- _Dataset entries_:
• • • • •

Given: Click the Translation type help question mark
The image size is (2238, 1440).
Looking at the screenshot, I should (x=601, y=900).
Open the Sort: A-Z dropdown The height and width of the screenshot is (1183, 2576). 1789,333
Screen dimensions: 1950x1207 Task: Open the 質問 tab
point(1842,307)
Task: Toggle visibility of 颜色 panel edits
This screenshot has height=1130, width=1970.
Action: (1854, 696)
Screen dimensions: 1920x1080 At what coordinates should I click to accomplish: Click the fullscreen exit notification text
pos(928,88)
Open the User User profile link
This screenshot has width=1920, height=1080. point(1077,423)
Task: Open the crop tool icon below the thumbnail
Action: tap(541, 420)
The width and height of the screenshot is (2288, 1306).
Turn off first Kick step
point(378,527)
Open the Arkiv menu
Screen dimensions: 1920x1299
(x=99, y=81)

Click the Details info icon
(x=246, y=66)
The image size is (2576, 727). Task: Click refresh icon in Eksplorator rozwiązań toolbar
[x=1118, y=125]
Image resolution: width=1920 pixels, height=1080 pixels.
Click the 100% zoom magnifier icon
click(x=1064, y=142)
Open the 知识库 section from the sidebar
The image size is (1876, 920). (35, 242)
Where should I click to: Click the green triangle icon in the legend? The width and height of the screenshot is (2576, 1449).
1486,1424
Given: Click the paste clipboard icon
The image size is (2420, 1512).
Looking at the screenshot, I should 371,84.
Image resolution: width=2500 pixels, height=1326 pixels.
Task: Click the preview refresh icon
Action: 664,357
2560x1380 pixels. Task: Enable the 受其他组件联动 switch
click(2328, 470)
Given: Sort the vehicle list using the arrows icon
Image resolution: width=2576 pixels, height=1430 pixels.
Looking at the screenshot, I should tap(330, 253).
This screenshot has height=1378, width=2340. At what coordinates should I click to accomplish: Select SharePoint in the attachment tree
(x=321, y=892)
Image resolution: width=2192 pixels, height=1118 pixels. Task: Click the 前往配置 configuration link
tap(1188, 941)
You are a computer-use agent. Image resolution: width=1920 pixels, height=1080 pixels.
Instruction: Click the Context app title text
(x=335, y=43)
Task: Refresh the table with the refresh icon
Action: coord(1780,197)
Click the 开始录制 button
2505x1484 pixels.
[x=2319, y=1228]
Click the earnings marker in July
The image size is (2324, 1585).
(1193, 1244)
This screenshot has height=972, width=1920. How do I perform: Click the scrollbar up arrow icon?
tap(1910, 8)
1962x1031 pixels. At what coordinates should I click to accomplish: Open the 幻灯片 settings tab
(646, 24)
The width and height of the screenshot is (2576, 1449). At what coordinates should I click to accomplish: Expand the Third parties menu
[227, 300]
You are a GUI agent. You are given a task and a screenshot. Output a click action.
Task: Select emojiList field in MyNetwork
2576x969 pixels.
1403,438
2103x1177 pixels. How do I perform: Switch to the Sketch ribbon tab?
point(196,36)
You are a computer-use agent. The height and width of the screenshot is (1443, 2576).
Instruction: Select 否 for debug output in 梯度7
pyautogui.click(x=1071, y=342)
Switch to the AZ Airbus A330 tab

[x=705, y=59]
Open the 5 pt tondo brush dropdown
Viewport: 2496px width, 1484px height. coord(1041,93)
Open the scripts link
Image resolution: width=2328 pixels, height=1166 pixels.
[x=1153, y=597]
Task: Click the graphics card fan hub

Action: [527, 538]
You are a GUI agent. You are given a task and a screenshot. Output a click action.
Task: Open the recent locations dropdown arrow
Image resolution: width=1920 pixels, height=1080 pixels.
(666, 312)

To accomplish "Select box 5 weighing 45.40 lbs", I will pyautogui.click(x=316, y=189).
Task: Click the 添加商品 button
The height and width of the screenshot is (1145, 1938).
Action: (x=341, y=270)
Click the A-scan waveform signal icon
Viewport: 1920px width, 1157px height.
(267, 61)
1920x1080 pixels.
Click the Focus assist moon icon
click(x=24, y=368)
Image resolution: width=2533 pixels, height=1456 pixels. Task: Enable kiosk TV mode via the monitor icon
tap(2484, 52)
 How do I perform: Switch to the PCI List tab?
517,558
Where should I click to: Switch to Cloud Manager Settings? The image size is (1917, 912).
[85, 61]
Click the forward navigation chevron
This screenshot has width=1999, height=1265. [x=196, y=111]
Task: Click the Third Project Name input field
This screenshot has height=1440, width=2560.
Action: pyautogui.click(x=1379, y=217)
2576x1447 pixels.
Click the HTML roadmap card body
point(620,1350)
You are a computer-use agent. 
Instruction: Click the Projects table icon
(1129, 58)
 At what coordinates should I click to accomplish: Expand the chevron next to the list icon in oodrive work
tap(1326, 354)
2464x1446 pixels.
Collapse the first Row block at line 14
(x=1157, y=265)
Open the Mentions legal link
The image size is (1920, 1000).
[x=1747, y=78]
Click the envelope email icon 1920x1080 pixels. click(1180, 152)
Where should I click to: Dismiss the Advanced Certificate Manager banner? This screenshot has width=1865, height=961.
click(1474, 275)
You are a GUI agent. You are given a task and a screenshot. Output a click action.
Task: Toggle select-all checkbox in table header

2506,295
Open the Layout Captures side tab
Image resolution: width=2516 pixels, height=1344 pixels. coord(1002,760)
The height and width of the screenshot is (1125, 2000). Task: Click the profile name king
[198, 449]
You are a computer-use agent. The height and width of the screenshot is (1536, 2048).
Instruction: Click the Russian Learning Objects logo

• • • • •

- _WHAT TO PRODUCE_:
Transcribe each entry exactly as it appears.

- _PROBLEM SOLUTION_:
Given: Click the Translation type help question mark
The image size is (2238, 1440).
Looking at the screenshot, I should (x=601, y=900).
Open the Sort: A-Z dropdown The height and width of the screenshot is (1183, 2576). 1789,333
Screen dimensions: 1950x1207 Task: Open the 質問 tab
point(1842,307)
Task: Toggle visibility of 颜色 panel edits
This screenshot has height=1130, width=1970.
Action: (1854, 696)
Screen dimensions: 1920x1080 At what coordinates should I click to accomplish: Click the fullscreen exit notification text
pos(928,88)
Open the User User profile link
This screenshot has width=1920, height=1080. point(1077,423)
Task: Open the crop tool icon below the thumbnail
Action: tap(541, 420)
The width and height of the screenshot is (2288, 1306).
Turn off first Kick step
point(378,527)
Open the Arkiv menu
Screen dimensions: 1920x1299
(x=99, y=81)

Click the Details info icon
(x=246, y=66)
The image size is (2576, 727). Task: Click refresh icon in Eksplorator rozwiązań toolbar
[x=1118, y=125]
Image resolution: width=1920 pixels, height=1080 pixels.
Click the 100% zoom magnifier icon
click(x=1064, y=142)
Open the 知识库 section from the sidebar
The image size is (1876, 920). (35, 242)
Where should I click to: Click the green triangle icon in the legend? The width and height of the screenshot is (2576, 1449).
1486,1424
Given: Click the paste clipboard icon
The image size is (2420, 1512).
Looking at the screenshot, I should 371,84.
Image resolution: width=2500 pixels, height=1326 pixels.
Task: Click the preview refresh icon
Action: 664,357
2560x1380 pixels. Task: Enable the 受其他组件联动 switch
click(2328, 470)
Given: Sort the vehicle list using the arrows icon
Image resolution: width=2576 pixels, height=1430 pixels.
Looking at the screenshot, I should tap(330, 253).
This screenshot has height=1378, width=2340. At what coordinates should I click to accomplish: Select SharePoint in the attachment tree
(x=321, y=892)
Image resolution: width=2192 pixels, height=1118 pixels. Task: Click the 前往配置 configuration link
tap(1188, 941)
You are a computer-use agent. Image resolution: width=1920 pixels, height=1080 pixels.
Instruction: Click the Context app title text
(x=335, y=43)
Task: Refresh the table with the refresh icon
Action: coord(1780,197)
Click the 开始录制 button
2505x1484 pixels.
[x=2319, y=1228]
Click the earnings marker in July
The image size is (2324, 1585).
(1193, 1244)
This screenshot has height=972, width=1920. How do I perform: Click the scrollbar up arrow icon?
tap(1910, 8)
1962x1031 pixels. At what coordinates should I click to accomplish: Open the 幻灯片 settings tab
(646, 24)
The width and height of the screenshot is (2576, 1449). At what coordinates should I click to accomplish: Expand the Third parties menu
[227, 300]
You are a GUI agent. You are given a task and a screenshot. Output a click action.
Task: Select emojiList field in MyNetwork
2576x969 pixels.
1403,438
2103x1177 pixels. How do I perform: Switch to the Sketch ribbon tab?
point(196,36)
You are a computer-use agent. The height and width of the screenshot is (1443, 2576).
Instruction: Select 否 for debug output in 梯度7
pyautogui.click(x=1071, y=342)
Switch to the AZ Airbus A330 tab

[x=705, y=59]
Open the 5 pt tondo brush dropdown
Viewport: 2496px width, 1484px height. coord(1041,93)
Open the scripts link
Image resolution: width=2328 pixels, height=1166 pixels.
[x=1153, y=597]
Task: Click the graphics card fan hub

Action: [527, 538]
You are a GUI agent. You are given a task and a screenshot. Output a click action.
Task: Open the recent locations dropdown arrow
Image resolution: width=1920 pixels, height=1080 pixels.
(666, 312)

To accomplish "Select box 5 weighing 45.40 lbs", I will pyautogui.click(x=316, y=189).
Task: Click the 添加商品 button
The height and width of the screenshot is (1145, 1938).
Action: (x=341, y=270)
Click the A-scan waveform signal icon
Viewport: 1920px width, 1157px height.
(267, 61)
1920x1080 pixels.
Click the Focus assist moon icon
click(x=24, y=368)
Image resolution: width=2533 pixels, height=1456 pixels. Task: Enable kiosk TV mode via the monitor icon
tap(2484, 52)
 How do I perform: Switch to the PCI List tab?
517,558
Where should I click to: Switch to Cloud Manager Settings? The image size is (1917, 912).
[85, 61]
Click the forward navigation chevron
This screenshot has width=1999, height=1265. [x=196, y=111]
Task: Click the Third Project Name input field
This screenshot has height=1440, width=2560.
Action: pyautogui.click(x=1379, y=217)
2576x1447 pixels.
Click the HTML roadmap card body
point(620,1350)
You are a computer-use agent. 
Instruction: Click the Projects table icon
(1129, 58)
 At what coordinates should I click to accomplish: Expand the chevron next to the list icon in oodrive work
tap(1326, 354)
2464x1446 pixels.
Collapse the first Row block at line 14
(x=1157, y=265)
Open the Mentions legal link
The image size is (1920, 1000).
[x=1747, y=78]
Click the envelope email icon 1920x1080 pixels. click(1180, 152)
Where should I click to: Dismiss the Advanced Certificate Manager banner? This screenshot has width=1865, height=961.
click(1474, 275)
You are a GUI agent. You are given a task and a screenshot. Output a click action.
Task: Toggle select-all checkbox in table header

2506,295
Open the Layout Captures side tab
Image resolution: width=2516 pixels, height=1344 pixels. coord(1002,760)
The height and width of the screenshot is (1125, 2000). Task: Click the profile name king
[198, 449]
You are a computer-use agent. The height and width of the screenshot is (1536, 2048).
Instruction: Click the Russian Learning Objects logo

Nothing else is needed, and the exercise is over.